## TO DO:
What lines in the records below contain the string "agent"? Copy every one.

· · · ·

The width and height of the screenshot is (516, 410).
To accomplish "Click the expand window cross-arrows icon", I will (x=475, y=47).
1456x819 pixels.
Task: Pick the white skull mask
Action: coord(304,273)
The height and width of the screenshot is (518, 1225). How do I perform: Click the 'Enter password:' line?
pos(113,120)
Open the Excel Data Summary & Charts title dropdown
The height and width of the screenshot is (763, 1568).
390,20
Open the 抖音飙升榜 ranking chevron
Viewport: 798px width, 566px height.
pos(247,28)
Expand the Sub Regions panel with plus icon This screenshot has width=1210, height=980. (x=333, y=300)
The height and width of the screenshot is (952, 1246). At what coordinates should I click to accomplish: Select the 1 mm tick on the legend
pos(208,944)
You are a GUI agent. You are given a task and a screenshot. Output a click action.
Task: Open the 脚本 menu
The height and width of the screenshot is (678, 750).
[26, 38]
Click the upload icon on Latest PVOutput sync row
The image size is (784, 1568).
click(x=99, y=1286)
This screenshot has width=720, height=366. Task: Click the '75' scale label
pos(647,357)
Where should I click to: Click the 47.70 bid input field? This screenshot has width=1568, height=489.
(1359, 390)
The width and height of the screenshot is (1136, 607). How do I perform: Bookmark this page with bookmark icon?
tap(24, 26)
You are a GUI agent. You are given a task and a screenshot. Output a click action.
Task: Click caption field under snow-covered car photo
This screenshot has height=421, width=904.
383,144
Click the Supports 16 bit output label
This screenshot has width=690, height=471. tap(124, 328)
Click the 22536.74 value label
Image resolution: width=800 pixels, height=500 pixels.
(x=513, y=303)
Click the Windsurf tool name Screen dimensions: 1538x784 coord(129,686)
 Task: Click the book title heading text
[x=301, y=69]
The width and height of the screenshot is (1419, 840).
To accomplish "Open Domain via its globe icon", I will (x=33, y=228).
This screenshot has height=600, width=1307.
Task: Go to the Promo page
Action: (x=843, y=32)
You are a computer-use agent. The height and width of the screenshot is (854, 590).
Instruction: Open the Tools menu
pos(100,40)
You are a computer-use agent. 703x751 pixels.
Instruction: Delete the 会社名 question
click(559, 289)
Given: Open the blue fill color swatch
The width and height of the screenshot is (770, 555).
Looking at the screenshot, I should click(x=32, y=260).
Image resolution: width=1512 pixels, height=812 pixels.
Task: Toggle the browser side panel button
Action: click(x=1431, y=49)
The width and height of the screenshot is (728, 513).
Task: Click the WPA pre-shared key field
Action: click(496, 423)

· · · ·

## RESULT OF THIS EXERCISE:
You are a GUI agent. You are given a task and a screenshot. Output a click action.
You are a GUI agent. You are given a task and a screenshot. Output a click action.
You are a computer-use agent. The height and width of the screenshot is (854, 590).
You are a computer-use agent. 703x751 pixels.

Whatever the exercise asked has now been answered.